Interventions to improve muscle strength in neurological rehabilitation

There are a number of treatments available to therapists to improve muscle strength (Ada et al., 2006; Bohannon, 2007a; Dobkin, 2004), these include:

Meta-analysis of results from trials of these types of interventions in stroke has shown potential for improvements both at the impairment and activity levels (Ada et al., 2006).

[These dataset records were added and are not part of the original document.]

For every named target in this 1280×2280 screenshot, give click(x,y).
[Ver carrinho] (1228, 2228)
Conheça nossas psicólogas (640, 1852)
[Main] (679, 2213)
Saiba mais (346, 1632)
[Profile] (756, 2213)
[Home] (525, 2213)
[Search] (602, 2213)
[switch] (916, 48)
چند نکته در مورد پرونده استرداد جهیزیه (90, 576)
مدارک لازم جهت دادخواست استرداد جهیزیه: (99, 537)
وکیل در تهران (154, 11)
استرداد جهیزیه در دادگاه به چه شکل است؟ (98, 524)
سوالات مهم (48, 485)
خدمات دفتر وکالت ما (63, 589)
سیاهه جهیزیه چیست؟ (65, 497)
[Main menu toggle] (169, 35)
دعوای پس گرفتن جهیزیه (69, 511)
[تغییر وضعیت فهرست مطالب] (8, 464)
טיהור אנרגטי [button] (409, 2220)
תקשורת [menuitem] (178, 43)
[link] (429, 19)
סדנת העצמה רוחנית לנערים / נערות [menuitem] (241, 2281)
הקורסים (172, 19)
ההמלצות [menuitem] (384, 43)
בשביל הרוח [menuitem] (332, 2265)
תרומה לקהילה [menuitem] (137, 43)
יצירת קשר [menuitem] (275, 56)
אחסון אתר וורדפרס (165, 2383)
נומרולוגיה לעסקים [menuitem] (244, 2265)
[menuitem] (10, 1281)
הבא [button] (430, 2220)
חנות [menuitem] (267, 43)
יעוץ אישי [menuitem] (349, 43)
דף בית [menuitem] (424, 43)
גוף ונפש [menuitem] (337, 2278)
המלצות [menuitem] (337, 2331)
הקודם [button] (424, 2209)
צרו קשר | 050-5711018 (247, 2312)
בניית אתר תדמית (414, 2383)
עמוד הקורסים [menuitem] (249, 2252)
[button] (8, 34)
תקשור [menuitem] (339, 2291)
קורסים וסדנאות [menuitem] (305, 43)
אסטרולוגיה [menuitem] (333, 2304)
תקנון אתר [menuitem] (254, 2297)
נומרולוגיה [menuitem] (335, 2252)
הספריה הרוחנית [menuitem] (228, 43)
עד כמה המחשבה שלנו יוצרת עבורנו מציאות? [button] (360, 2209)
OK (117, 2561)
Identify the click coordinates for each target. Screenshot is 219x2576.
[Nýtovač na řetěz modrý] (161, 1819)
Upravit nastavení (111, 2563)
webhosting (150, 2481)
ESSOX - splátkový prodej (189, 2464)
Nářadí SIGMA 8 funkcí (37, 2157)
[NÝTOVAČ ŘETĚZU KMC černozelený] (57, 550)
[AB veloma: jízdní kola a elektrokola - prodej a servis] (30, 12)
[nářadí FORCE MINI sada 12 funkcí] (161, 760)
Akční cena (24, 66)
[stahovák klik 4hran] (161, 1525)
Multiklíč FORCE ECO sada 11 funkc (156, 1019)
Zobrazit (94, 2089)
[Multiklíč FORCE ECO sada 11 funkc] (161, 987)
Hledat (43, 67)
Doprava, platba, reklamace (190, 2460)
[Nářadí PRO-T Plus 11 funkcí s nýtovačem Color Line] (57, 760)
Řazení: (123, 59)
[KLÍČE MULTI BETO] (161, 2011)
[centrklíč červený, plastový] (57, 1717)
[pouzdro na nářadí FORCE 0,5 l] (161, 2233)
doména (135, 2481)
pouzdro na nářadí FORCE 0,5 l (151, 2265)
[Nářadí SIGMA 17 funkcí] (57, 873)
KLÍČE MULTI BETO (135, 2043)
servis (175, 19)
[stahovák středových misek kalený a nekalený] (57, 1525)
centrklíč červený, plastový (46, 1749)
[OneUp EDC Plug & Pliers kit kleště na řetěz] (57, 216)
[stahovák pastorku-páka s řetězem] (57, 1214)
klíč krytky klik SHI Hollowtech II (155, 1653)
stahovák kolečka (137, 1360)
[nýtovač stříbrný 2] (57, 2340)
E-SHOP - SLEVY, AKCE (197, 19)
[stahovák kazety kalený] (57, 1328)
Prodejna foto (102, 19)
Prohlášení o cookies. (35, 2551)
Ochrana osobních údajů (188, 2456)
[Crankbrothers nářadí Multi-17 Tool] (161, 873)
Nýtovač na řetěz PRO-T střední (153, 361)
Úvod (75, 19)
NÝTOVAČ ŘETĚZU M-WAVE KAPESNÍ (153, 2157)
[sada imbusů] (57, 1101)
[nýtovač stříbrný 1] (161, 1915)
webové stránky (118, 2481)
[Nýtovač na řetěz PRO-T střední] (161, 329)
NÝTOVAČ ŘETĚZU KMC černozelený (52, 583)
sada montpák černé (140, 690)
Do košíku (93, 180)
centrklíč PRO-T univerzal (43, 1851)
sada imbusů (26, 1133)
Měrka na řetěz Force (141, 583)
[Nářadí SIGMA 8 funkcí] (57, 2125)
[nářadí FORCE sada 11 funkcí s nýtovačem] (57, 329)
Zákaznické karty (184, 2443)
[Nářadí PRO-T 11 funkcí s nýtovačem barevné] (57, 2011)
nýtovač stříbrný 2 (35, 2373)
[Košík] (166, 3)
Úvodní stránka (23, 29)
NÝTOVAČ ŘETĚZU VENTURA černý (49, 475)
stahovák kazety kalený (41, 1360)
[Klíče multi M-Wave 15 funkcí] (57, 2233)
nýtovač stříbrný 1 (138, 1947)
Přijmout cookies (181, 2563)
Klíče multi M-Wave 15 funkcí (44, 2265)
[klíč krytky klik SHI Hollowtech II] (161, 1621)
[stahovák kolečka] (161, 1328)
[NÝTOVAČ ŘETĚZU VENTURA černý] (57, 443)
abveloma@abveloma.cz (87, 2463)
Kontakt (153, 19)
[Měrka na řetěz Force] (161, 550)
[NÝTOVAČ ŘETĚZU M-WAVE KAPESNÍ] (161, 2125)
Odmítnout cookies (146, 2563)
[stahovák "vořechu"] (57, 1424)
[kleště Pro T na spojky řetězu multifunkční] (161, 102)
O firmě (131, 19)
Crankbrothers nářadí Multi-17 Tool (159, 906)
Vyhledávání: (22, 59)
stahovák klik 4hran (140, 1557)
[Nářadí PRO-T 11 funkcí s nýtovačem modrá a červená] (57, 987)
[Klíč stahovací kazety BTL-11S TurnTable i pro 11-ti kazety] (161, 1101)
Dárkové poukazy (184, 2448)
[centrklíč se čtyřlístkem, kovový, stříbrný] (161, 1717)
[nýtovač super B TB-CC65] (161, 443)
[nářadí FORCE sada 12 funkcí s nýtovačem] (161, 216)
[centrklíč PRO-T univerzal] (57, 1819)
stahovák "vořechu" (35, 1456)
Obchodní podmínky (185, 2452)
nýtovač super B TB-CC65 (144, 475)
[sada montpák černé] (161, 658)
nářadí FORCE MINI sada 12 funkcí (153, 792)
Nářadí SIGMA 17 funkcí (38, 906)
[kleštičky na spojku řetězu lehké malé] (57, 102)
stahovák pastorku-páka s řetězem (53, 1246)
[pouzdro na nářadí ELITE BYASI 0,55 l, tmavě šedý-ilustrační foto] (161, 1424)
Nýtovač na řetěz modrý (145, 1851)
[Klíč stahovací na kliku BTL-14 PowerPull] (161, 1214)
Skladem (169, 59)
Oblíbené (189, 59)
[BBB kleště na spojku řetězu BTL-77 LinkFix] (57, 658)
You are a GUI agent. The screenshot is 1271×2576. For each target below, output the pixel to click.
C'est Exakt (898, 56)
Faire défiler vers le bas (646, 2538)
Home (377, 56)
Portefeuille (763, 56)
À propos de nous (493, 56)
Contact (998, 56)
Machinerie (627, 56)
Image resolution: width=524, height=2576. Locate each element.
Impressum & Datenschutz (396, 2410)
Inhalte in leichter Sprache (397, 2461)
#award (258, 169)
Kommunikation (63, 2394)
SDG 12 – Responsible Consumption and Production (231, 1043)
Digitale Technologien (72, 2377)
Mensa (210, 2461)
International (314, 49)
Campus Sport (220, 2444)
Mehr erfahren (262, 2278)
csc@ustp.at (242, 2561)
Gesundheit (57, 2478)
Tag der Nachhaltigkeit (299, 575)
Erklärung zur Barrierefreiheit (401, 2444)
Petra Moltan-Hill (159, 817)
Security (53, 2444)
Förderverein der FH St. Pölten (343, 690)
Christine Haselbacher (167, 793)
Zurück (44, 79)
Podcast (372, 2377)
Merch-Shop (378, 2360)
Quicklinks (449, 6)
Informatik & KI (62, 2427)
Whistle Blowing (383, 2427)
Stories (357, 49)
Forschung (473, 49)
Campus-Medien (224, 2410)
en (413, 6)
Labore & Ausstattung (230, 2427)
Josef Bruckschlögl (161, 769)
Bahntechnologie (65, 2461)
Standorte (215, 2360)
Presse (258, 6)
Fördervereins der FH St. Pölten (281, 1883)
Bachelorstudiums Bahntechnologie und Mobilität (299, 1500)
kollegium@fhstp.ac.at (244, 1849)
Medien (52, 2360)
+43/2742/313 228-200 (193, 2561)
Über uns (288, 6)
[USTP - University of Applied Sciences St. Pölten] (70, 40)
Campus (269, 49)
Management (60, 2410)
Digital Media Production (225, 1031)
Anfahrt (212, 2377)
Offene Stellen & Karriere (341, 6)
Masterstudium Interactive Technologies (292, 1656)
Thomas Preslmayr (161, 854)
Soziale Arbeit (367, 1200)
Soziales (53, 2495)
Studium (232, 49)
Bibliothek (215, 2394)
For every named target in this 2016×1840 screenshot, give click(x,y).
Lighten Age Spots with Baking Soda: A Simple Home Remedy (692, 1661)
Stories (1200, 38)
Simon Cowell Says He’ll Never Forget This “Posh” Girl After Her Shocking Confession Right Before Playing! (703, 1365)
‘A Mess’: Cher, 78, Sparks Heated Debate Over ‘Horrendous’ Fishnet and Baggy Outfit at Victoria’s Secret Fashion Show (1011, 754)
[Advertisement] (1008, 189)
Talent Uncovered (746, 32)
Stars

Investigations into muscle weakness following stroke have concluded that there is reduced muscle strength in the limbs contralateral to the side of the brain lesion (Andrews & Bohannon, 2000; Bohannon, 1997b; Bohannon & Walsh, 1992; Sunnerhagen et al., 1999;). It must also be remembered that the limbs ipsilateral to the brain lesion are not ‘normal’, but also show signs of muscular weakness (Andrews & Bohannon, 2000; Harris et al., 2001). The trunk muscles, both contralateral and ipsilateral to the brain lesion, are weakened with all trunk movements being affected by the weakness (Bohannon, 1995; Bohannon et al., 1995; Tanaka et al., 1997). Lower limb paresis or weakness following a stroke is seen in about 4–15% of all strokes (Jungehulsing et al., 2008; Wandel et al., 2000). In those able to perform voluntary movements, lower limb strength may be reduced by 45% in the paretic side at the time they are discharged from rehabilitation (Andrews & Bohannon, 2000).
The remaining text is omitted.